An introduction to graph-tool and statistical inference using minimum description length principle
by Erik Weis
Graph-tool is a powerful software package for performing various network analysis tasks, including network community detection and network inference. While this family of algorithms can be used out of the box with minimal coding effort, scientific application of these tools requires a more thorough understanding of how they work. The first goal of this tutorial is to provide a basic intuition for their conceptual core of graph-tool methods—i.e., the minimum description length (MDL) principle. Then, we will survey different algorithmic variants including community detection for weighted graphs, multilayer graphs, bipartite graphs, or sequence data and network reconstruction from noisy data or time series. Finally, we will cover the various approaches to statistical inference, including a brief overview of inference algorithms and their hyperparameters. Attendees should leave with a basic intuition for how to justify their use of MDL-based methods in scientific research, as well as a practical understanding of how to use graph-tool for such purposes.

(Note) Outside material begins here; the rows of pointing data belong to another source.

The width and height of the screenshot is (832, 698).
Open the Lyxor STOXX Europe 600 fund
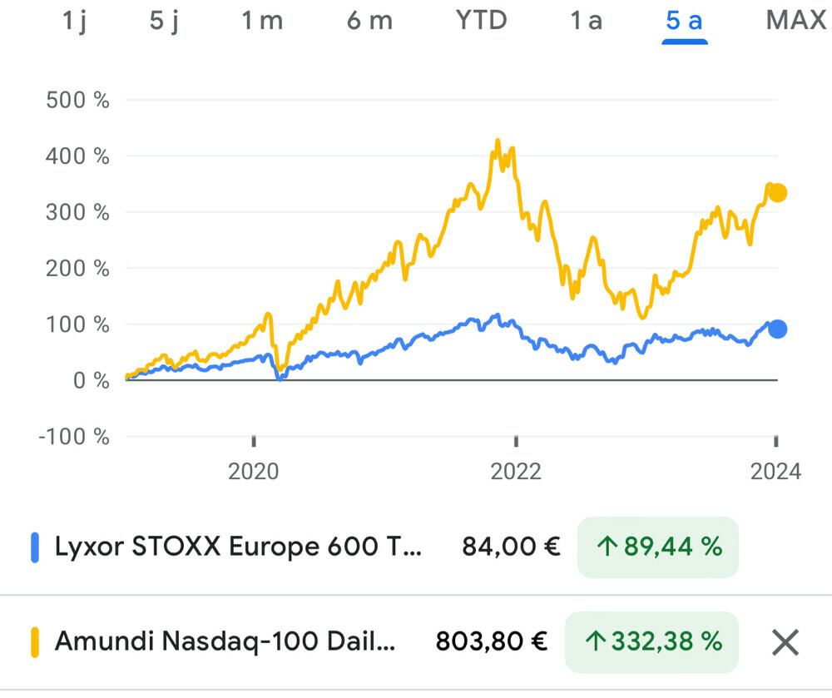(x=238, y=547)
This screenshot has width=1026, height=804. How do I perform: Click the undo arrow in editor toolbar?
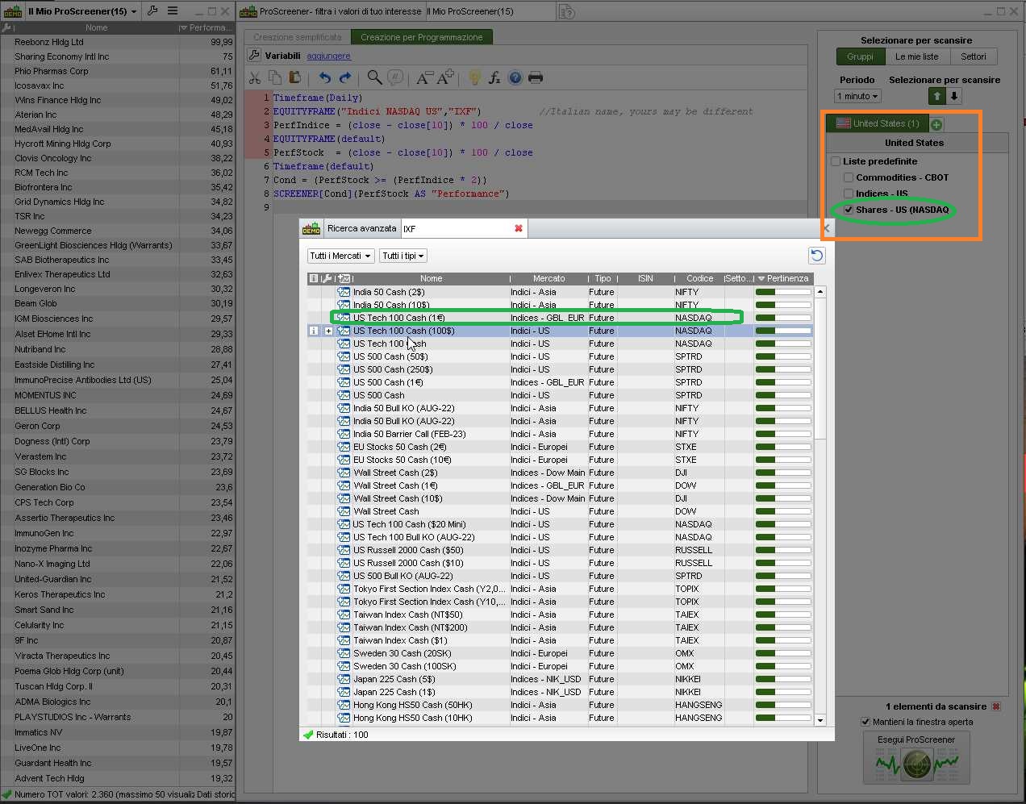(324, 77)
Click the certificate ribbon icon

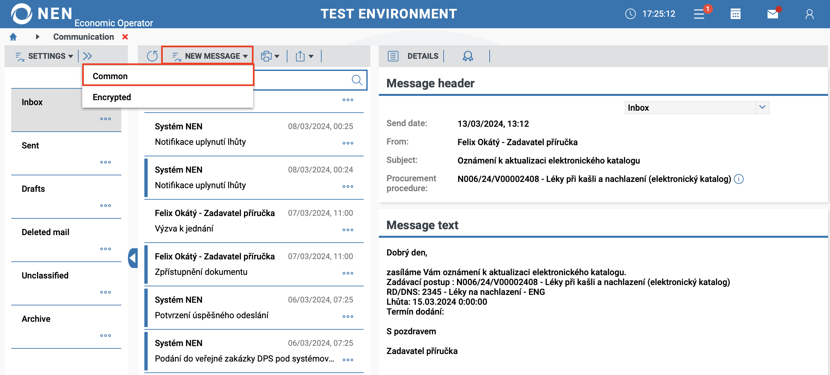(x=468, y=56)
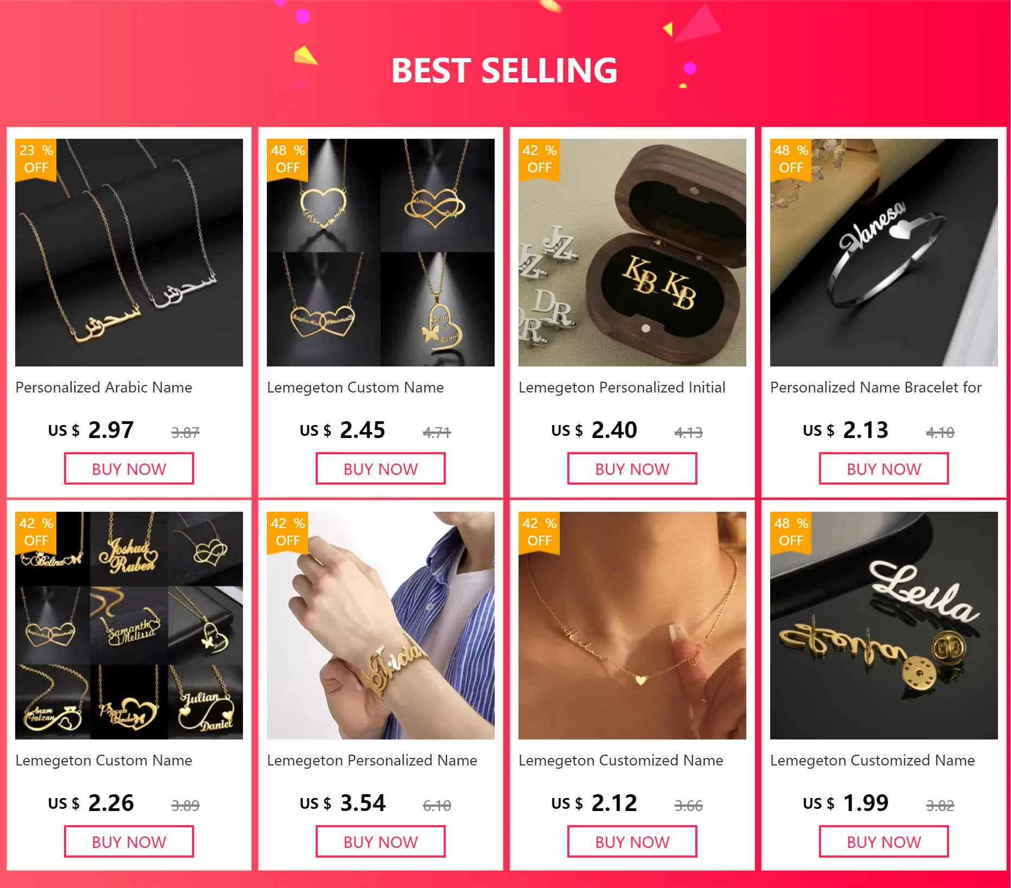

Manipulating temporal networks using NetworkX-Temporal
by Nelson Aloysio Reis De Almeida Passos
NetworkX-Temporal is a Python library designed for building and manipulating temporal graphs. It implements functions to slice, transform, and convert dynamic graph data to different formats and libraries, allowing researchers and practitioners to employ it for various analysis and exploration tasks. This tutorial aims to provide a practical introduction with hands-on examples, including calculating node centrality and graph centralization, drawing and visualizing graphs, and detecting and tracking communities over time. A basic understanding of coding in Python is assumed, and prior experience with network analysis in Python is beneficial, but not mandatory.